Why can't I SSH into the server

Topic: Servers linux

Summary

Diagnose SSH connection failures: check network (ping, port open), sshd running, firewall allows port 22, and key or password accepted. Use this when SSH connection is refused, times out, or permission denied so you can fix or use console access.

Intent: Troubleshooting

Quick answer

  • Connection refused: sshd not running (systemctl start sshd) or wrong port; check ss -tlnp | grep 22 and systemctl status sshd.
  • Timeout: network or firewall blocks port 22; from client ping host, telnet host 22 or nc -zv host 22; on server allow 22 in ufw/nftables.
  • Permission denied (publickey): key not in authorized_keys, wrong permissions (700 .ssh, 600 authorized_keys), or PasswordAuthentication no and no valid key.

Prerequisites

Steps

  1. Check from client

    ping host; ssh -v user@host to see where it fails (resolve, connect, auth); try telnet host 22 or nc -zv host 22 to see if port is open.

  2. Check sshd and port

    On server: systemctl status sshd or ssh; ss -tlnp | grep 22; if sshd is down, systemctl start sshd; if wrong port, connect with ssh -p PORT.

  3. Check firewall

    On server: ufw status or nft list ruleset; allow 22/tcp (or your SSH port); reload firewall; test from client again.

  4. Check authentication

    Server: ls -la ~user/.ssh; authorized_keys one line per key, 600; .ssh 700; client: ssh -i /path/to/key user@host; if password denied, ensure PasswordAuthentication yes temporarily or add key.

Summary

You will troubleshoot SSH connection failures by checking network, sshd, firewall, and authentication. Use this when you cannot log in and need to decide whether to fix SSH or use console.

Prerequisites

  • Another way to reach the server (console, serial, or second host) if SSH is down.
  • Client with ssh and optionally telnet/nc.

Steps

Step 1: Check from client

ping host
ssh -v user@host
nc -zv host 22

Note: connection refused vs timeout vs permission denied.

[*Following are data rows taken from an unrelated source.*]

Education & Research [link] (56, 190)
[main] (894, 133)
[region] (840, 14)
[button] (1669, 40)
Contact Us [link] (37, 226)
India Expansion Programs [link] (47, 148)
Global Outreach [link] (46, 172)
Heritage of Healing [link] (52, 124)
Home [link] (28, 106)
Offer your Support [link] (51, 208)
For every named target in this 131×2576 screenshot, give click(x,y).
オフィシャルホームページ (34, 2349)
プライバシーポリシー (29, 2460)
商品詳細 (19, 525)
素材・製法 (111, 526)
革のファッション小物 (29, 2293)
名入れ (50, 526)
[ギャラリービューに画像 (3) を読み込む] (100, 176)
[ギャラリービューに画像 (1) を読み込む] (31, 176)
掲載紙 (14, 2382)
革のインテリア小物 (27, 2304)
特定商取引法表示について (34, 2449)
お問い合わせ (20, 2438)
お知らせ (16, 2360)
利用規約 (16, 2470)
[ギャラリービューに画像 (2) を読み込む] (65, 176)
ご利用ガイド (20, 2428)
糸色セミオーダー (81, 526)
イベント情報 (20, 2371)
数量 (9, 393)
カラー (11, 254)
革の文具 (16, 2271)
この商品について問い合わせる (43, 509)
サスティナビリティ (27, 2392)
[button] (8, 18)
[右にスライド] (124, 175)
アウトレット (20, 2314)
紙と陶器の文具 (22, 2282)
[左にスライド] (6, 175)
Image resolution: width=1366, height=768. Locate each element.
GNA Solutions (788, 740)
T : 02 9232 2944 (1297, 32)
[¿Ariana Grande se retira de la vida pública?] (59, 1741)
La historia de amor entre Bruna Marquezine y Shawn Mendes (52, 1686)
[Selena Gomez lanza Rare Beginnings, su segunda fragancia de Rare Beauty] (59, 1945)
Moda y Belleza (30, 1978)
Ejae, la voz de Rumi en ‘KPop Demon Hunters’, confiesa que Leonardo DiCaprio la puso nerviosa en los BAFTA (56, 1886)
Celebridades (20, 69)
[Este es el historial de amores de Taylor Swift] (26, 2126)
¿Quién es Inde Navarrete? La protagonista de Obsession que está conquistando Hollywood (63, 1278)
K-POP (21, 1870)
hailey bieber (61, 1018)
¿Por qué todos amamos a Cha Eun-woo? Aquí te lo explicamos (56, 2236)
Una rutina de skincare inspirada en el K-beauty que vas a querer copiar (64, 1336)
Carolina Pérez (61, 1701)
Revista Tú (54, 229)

Step 2: Check sshd and port

On server: systemctl status sshd; ss -tlnp | grep 22. Start sshd if stopped; confirm the port in sshd_config matches what you use.

Step 3: Check firewall

sudo ufw status
sudo ufw allow 22/tcp
sudo ufw reload

Or nftables: ensure a rule accepts port 22.

Step 4: Check authentication

  • Server: ~/.ssh 700, authorized_keys 600, key on one line.
  • Client: ssh -i /path/to/key user@host; if password login is disabled, add the correct key.

Verification

  • SSH connection succeeds from client; key or password accepted; no connection refused or timeout.

Troubleshooting

Still refused — sshd not listening (wrong config or failed to start); check journalctl -u sshd; fix config and restart.

Timeout — Firewall or network blocks port; fix firewall on host or network path; confirm IP and port.